Please write each entry out again exactly as shown.

========================================================================

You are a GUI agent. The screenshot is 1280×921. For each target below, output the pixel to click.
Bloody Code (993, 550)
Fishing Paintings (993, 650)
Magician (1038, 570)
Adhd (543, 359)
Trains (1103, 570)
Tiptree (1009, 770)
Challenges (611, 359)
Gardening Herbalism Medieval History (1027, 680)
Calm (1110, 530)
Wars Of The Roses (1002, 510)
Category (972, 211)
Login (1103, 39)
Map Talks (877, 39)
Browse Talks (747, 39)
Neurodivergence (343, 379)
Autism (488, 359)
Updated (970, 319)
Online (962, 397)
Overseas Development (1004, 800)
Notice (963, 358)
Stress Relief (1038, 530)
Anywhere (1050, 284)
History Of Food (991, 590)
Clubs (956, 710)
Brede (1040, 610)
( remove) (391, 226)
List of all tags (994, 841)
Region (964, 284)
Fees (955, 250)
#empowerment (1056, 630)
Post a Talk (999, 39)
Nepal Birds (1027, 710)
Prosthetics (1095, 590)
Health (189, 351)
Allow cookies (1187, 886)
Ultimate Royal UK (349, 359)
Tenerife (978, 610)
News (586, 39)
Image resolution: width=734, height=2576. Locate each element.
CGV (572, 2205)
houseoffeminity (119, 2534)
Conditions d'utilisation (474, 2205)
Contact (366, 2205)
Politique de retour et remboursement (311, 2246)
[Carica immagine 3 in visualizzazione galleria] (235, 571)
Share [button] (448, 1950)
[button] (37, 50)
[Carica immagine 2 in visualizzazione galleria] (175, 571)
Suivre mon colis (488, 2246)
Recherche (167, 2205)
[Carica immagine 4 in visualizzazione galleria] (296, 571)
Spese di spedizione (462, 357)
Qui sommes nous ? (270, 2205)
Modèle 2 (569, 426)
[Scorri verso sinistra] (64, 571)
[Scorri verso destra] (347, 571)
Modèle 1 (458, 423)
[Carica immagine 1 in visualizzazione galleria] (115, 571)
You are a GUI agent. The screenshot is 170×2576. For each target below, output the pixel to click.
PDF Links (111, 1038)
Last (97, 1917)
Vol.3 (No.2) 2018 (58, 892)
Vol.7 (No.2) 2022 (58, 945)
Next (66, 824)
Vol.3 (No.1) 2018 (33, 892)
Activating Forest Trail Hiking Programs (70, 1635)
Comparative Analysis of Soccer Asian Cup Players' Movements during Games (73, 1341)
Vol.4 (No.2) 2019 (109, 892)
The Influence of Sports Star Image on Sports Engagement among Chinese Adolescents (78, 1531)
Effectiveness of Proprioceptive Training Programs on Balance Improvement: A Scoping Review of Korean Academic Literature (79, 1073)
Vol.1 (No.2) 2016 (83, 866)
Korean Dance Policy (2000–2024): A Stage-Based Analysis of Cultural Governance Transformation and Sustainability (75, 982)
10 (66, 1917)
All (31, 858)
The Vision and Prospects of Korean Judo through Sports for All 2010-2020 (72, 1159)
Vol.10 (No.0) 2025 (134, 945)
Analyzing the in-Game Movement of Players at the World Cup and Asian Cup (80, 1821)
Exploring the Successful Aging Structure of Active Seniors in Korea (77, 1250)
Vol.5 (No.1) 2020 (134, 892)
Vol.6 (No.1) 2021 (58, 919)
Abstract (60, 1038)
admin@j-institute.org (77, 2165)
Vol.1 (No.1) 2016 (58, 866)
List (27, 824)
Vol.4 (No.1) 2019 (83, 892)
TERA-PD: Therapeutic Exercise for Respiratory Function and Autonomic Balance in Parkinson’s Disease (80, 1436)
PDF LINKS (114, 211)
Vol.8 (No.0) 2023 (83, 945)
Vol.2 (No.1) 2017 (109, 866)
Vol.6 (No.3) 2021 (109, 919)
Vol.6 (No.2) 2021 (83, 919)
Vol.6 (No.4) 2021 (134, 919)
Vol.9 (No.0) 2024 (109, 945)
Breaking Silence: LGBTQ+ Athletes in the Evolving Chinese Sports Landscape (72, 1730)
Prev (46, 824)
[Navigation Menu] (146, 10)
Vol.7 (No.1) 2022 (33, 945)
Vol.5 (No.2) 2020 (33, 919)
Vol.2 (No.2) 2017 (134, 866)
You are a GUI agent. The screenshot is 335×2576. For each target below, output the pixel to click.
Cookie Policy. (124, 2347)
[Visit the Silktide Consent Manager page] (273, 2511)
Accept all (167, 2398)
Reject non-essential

========================================================================

● Response to this task
You are a GUI agent. The screenshot is 1280×921. For each target below, output the pixel to click.
Bloody Code (993, 550)
Fishing Paintings (993, 650)
Magician (1038, 570)
Adhd (543, 359)
Trains (1103, 570)
Tiptree (1009, 770)
Challenges (611, 359)
Gardening Herbalism Medieval History (1027, 680)
Calm (1110, 530)
Wars Of The Roses (1002, 510)
Category (972, 211)
Login (1103, 39)
Map Talks (877, 39)
Browse Talks (747, 39)
Neurodivergence (343, 379)
Autism (488, 359)
Updated (970, 319)
Online (962, 397)
Overseas Development (1004, 800)
Notice (963, 358)
Stress Relief (1038, 530)
Anywhere (1050, 284)
History Of Food (991, 590)
Clubs (956, 710)
Brede (1040, 610)
( remove) (391, 226)
List of all tags (994, 841)
Region (964, 284)
Fees (955, 250)
#empowerment (1056, 630)
Post a Talk (999, 39)
Nepal Birds (1027, 710)
Prosthetics (1095, 590)
Health (189, 351)
Allow cookies (1187, 886)
Ultimate Royal UK (349, 359)
Tenerife (978, 610)
News (586, 39)
Image resolution: width=734, height=2576. Locate each element.
CGV (572, 2205)
houseoffeminity (119, 2534)
Conditions d'utilisation (474, 2205)
Contact (366, 2205)
Politique de retour et remboursement (311, 2246)
[Carica immagine 3 in visualizzazione galleria] (235, 571)
Share [button] (448, 1950)
[button] (37, 50)
[Carica immagine 2 in visualizzazione galleria] (175, 571)
Suivre mon colis (488, 2246)
Recherche (167, 2205)
[Carica immagine 4 in visualizzazione galleria] (296, 571)
Spese di spedizione (462, 357)
Qui sommes nous ? (270, 2205)
Modèle 2 (569, 426)
[Scorri verso sinistra] (64, 571)
[Scorri verso destra] (347, 571)
Modèle 1 (458, 423)
[Carica immagine 1 in visualizzazione galleria] (115, 571)
You are a GUI agent. The screenshot is 170×2576. For each target below, output the pixel to click.
PDF Links (111, 1038)
Last (97, 1917)
Vol.3 (No.2) 2018 (58, 892)
Vol.7 (No.2) 2022 (58, 945)
Next (66, 824)
Vol.3 (No.1) 2018 (33, 892)
Activating Forest Trail Hiking Programs (70, 1635)
Comparative Analysis of Soccer Asian Cup Players' Movements during Games (73, 1341)
Vol.4 (No.2) 2019 (109, 892)
The Influence of Sports Star Image on Sports Engagement among Chinese Adolescents (78, 1531)
Effectiveness of Proprioceptive Training Programs on Balance Improvement: A Scoping Review of Korean Academic Literature (79, 1073)
Vol.1 (No.2) 2016 (83, 866)
Korean Dance Policy (2000–2024): A Stage-Based Analysis of Cultural Governance Transformation and Sustainability (75, 982)
10 (66, 1917)
All (31, 858)
The Vision and Prospects of Korean Judo through Sports for All 2010-2020 (72, 1159)
Vol.10 (No.0) 2025 (134, 945)
Analyzing the in-Game Movement of Players at the World Cup and Asian Cup (80, 1821)
Exploring the Successful Aging Structure of Active Seniors in Korea (77, 1250)
Vol.5 (No.1) 2020 (134, 892)
Vol.6 (No.1) 2021 (58, 919)
Abstract (60, 1038)
admin@j-institute.org (77, 2165)
Vol.1 (No.1) 2016 (58, 866)
List (27, 824)
Vol.4 (No.1) 2019 (83, 892)
TERA-PD: Therapeutic Exercise for Respiratory Function and Autonomic Balance in Parkinson’s Disease (80, 1436)
PDF LINKS (114, 211)
Vol.8 (No.0) 2023 (83, 945)
Vol.2 (No.1) 2017 (109, 866)
Vol.6 (No.3) 2021 (109, 919)
Vol.6 (No.2) 2021 (83, 919)
Vol.6 (No.4) 2021 (134, 919)
Vol.9 (No.0) 2024 (109, 945)
Breaking Silence: LGBTQ+ Athletes in the Evolving Chinese Sports Landscape (72, 1730)
Prev (46, 824)
[Navigation Menu] (146, 10)
Vol.7 (No.1) 2022 (33, 945)
Vol.5 (No.2) 2020 (33, 919)
Vol.2 (No.2) 2017 (134, 866)
You are a GUI agent. The screenshot is 335×2576. For each target below, output the pixel to click.
Cookie Policy. (124, 2347)
[Visit the Silktide Consent Manager page] (273, 2511)
Accept all (167, 2398)
Reject non-essential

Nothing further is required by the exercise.